Yes, the Ol’ "Straight Talking" Maverick himself has thrown in with those who believe science should be a matter of public opinion polls and the least common denominator. In an interview with editors and reporters from the Arizona Daily Star in Tucson (hat tip: Political Wire), McCain sided with President Bush in supporting teaching ID, on the justification that “all points of view” should be available to students studying the origins of mankind.
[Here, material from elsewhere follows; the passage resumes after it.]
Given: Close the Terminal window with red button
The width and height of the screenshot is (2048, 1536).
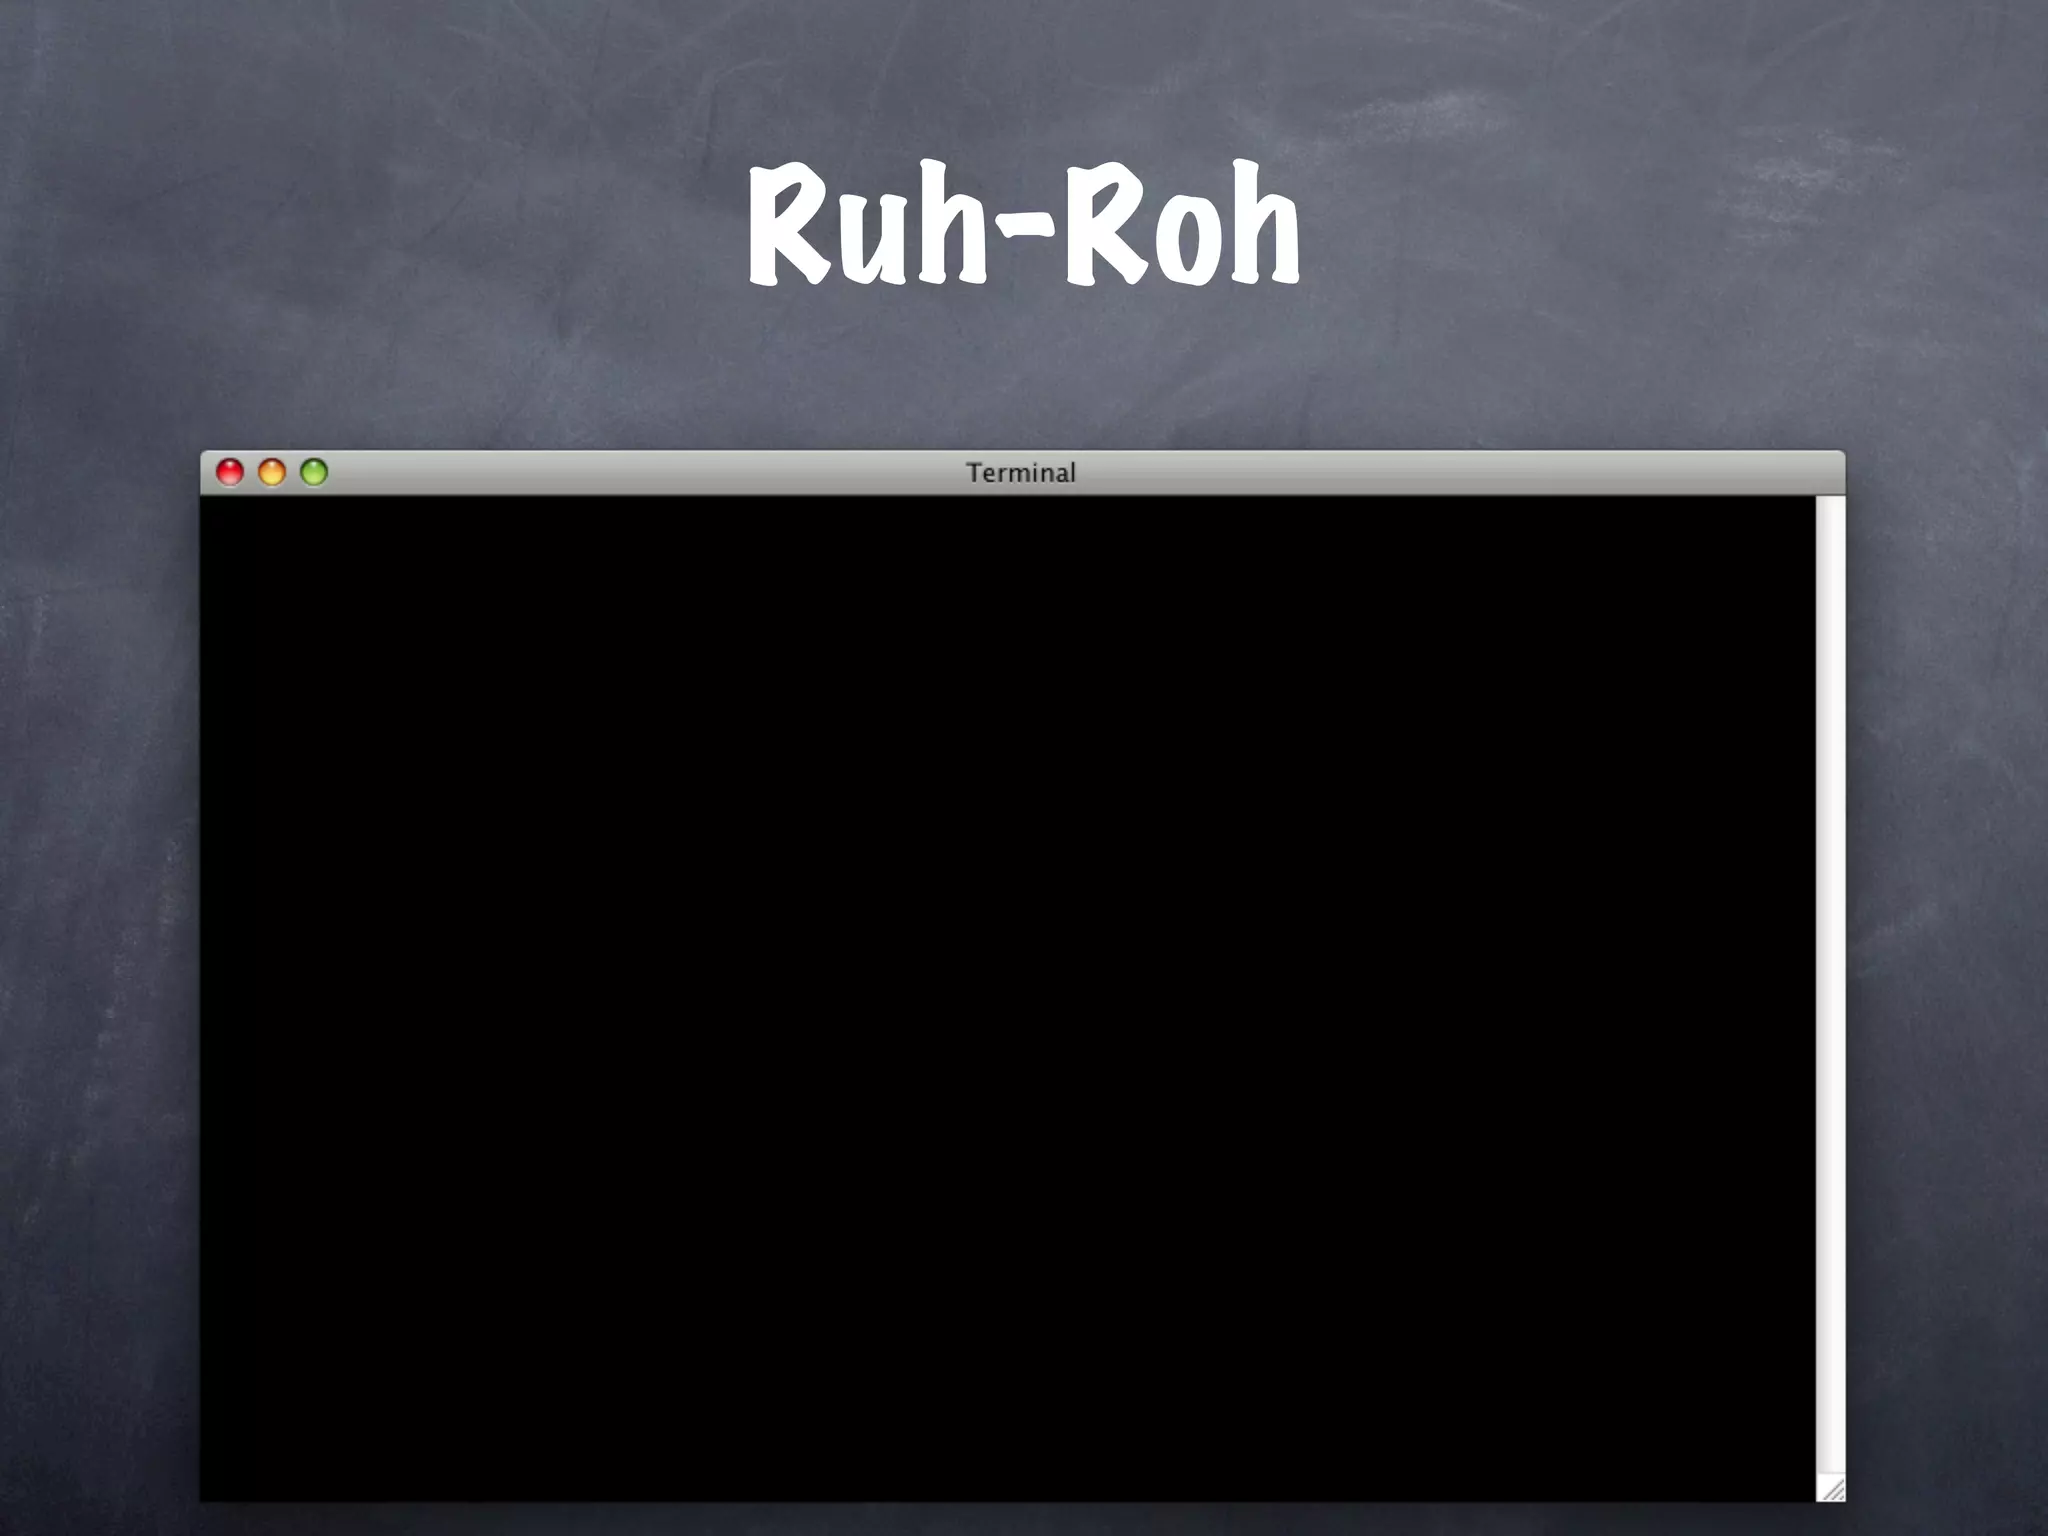Looking at the screenshot, I should [230, 472].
It’s not disclosed in the Daily Star article if McCain also thinks students should learn about ID while waving the Confederate flag, which is a “point of view” as well, and one that can help presidential contenders in the South Carolina GOP primary. Just like McCain did in 2000, if you get queasy that your personal ambitions require shameless pandering to the worst voters’ worst instincts, you can always apologize after the election is over -- when it doesn’t matter anymore. If you can crawl into bed with the worst race-baiters around, it becomes a very simple matter to throw in with the anti-science know-nothings.

McCain’s view of making “all points of view” available is a case-by-case matter, however. He wants to make junk science mandatory in classrooms, but having a debate over the war in Iraq is a real problem for him. Naturally, Cindy Sheehan is allowed to have her views -- but she should only be allowed to express them in ways to which no one will pay attention. Disagreeing with the Bush administration is constitutionally permissible, of course, but as a matter of good taste and prudence, any dissenting opinions should be expressed only where and when nobody actually notices.

Can we treat ID the same way as Bush and McCain want to treat Sheehan? Of course ID supporters are decent people. We feel their pain. But they are being used by groups opposed to the U.S. having a first-class education system and leading the world in science and technology. They’re “a symptom, not a cause” -- but just like Gold Star mothers opposed to the war, they must be stopped.

It’s exactly what the right kind of “higher power” would want.